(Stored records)
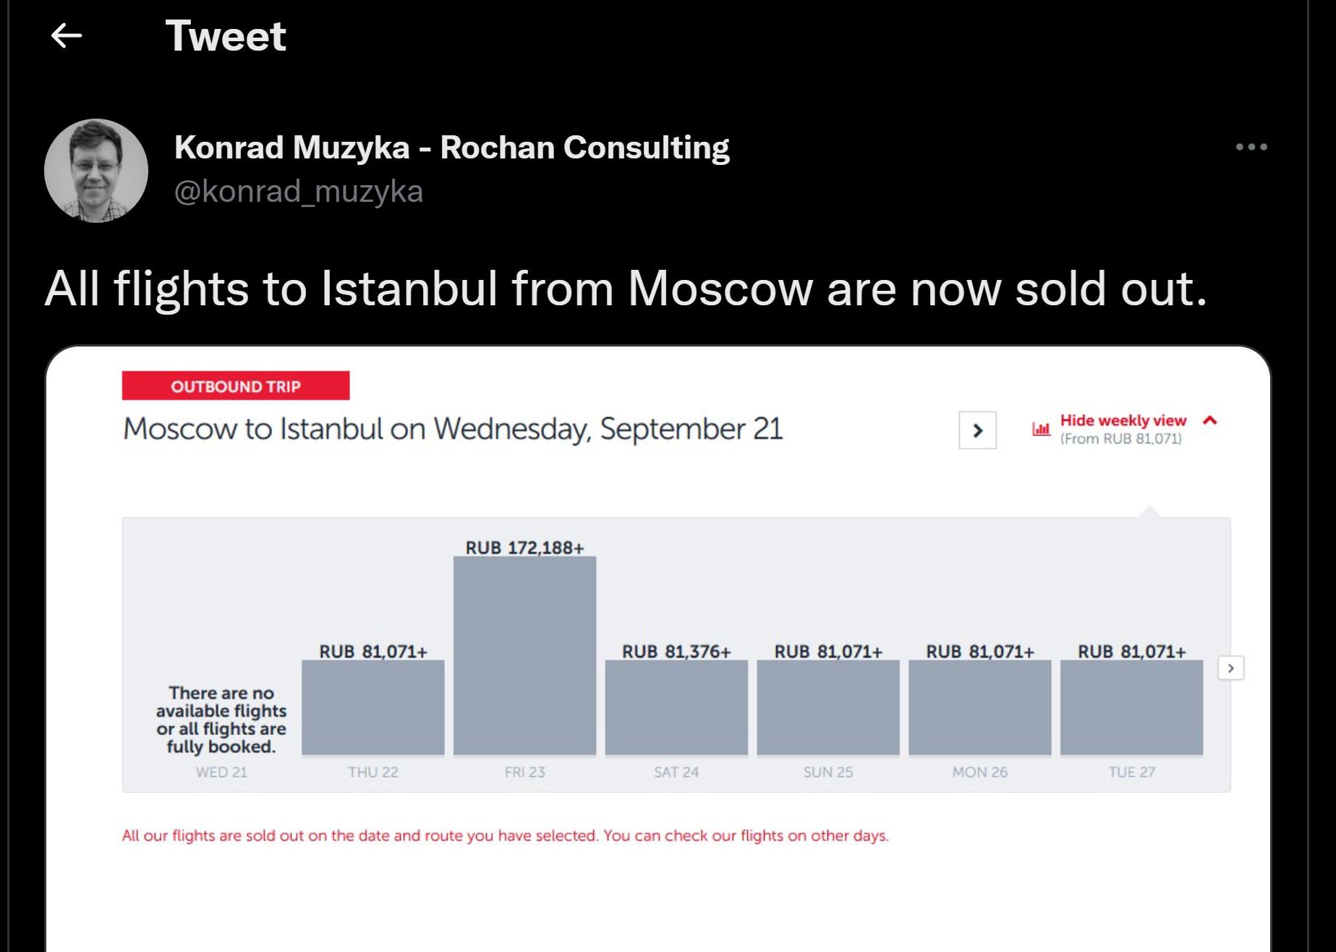Select the SAT 24 RUB 81,376+ bar
This screenshot has height=952, width=1336.
676,707
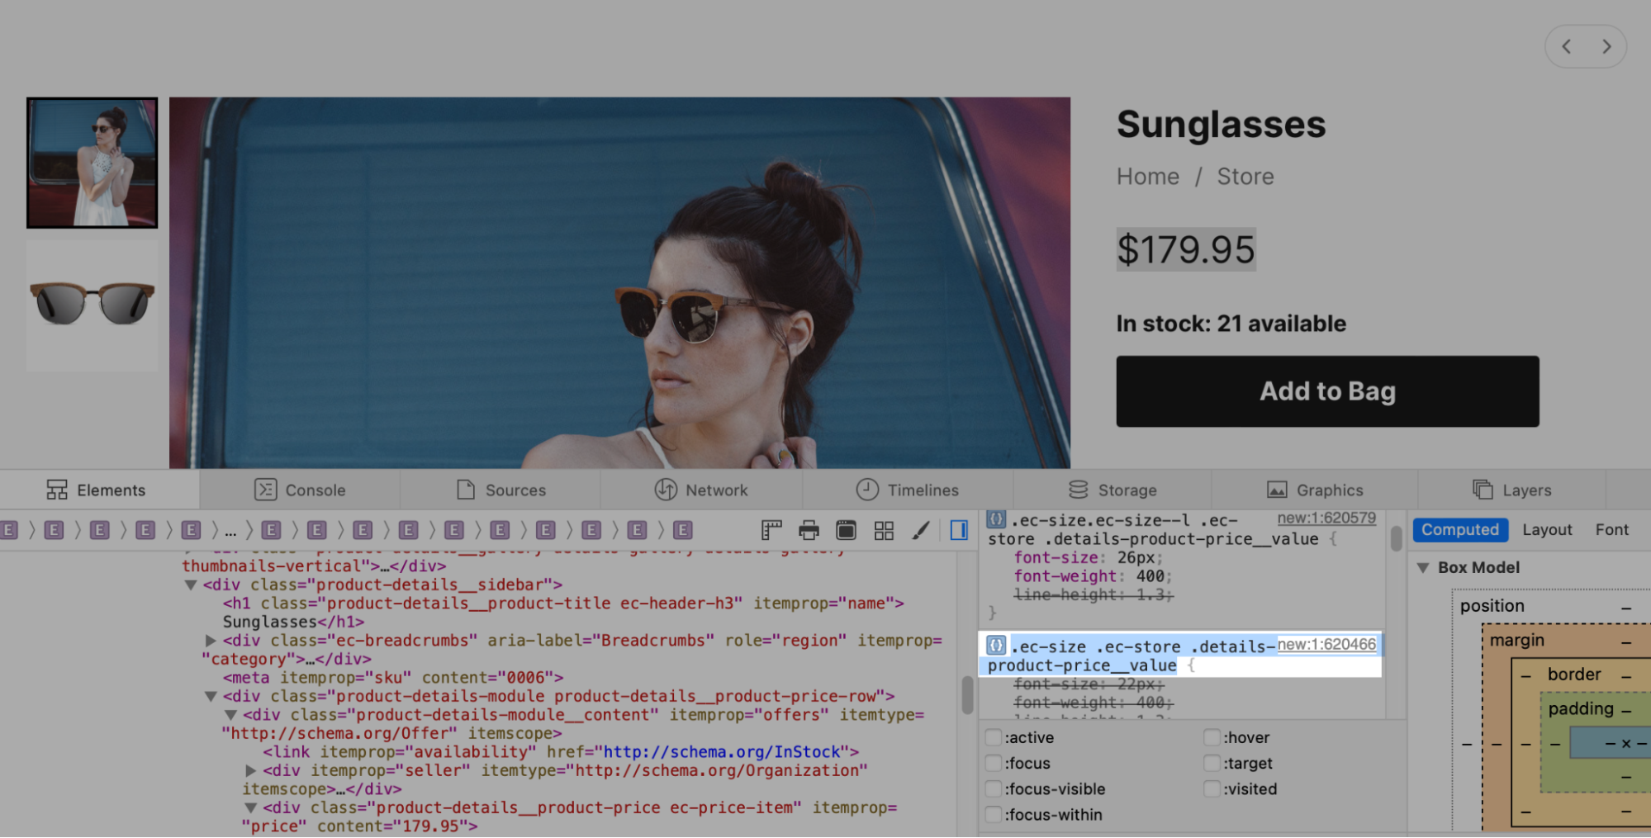Go to the previous product arrow

(x=1566, y=47)
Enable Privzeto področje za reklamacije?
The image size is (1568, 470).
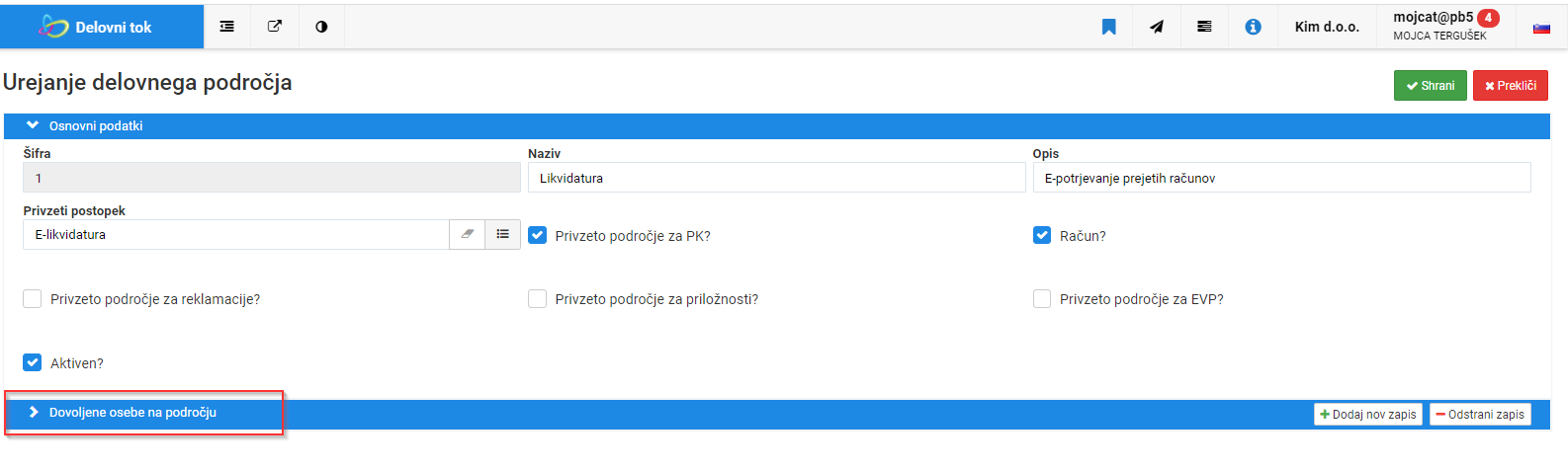33,298
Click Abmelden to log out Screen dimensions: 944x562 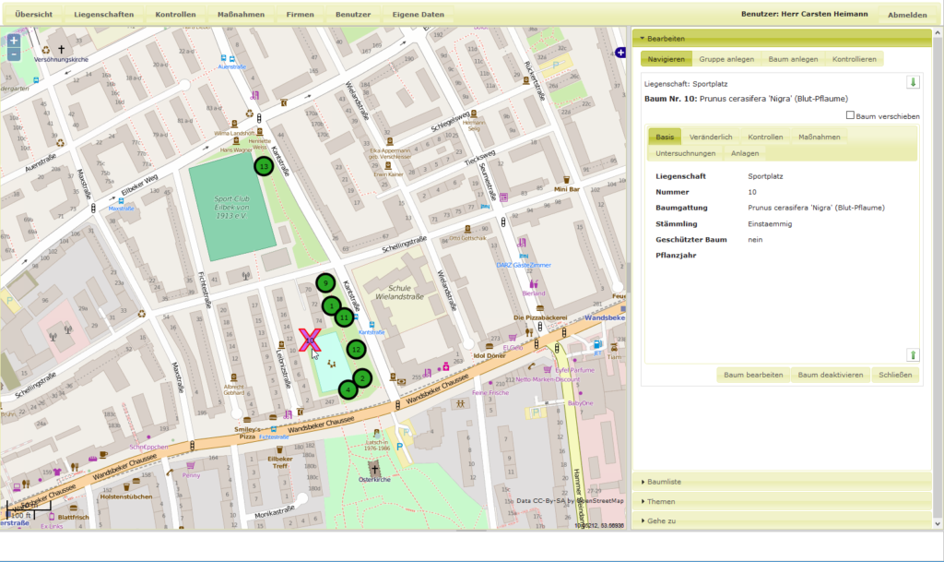[x=907, y=15]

Given request: Gather every line above that contains the word "področje" and copy each one in full. Case counts.

Result for this exercise:
Enable Privzeto področje za reklamacije?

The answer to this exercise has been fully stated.